TO DO ▸
Convert the part of the records that opens with the line containing "Find the location" and closes with the line containing "married is located at coordinates (1127, 55)." into a two-column CSV with columns named instruction and response. Give one row per record, with its text and its answer each in a single quoted field and line breaks replaced by spaces.

MATERIAL FOR THIS EXERCISE ▸
#####
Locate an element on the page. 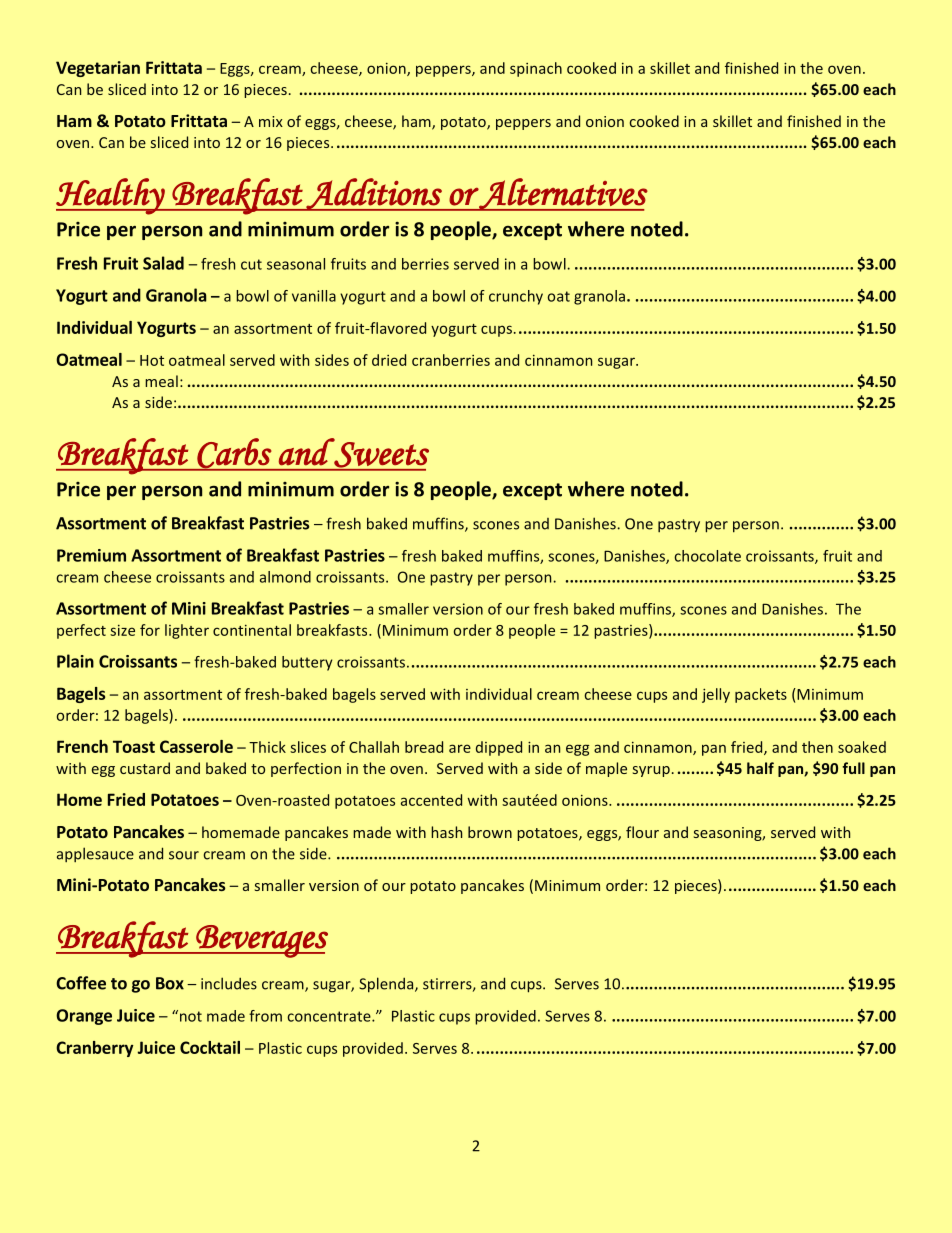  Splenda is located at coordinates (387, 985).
#####
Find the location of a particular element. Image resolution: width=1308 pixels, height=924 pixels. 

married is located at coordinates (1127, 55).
#####
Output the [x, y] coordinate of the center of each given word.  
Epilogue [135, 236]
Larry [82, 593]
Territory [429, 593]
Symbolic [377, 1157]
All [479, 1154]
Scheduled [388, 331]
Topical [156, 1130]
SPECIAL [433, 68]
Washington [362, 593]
#####
TASK ANSWER ▸
instruction,response
"Find the location of a particular element. Image resolution: width=1308 pixels, height=924 pixels.","married is located at coordinates (1127, 55)."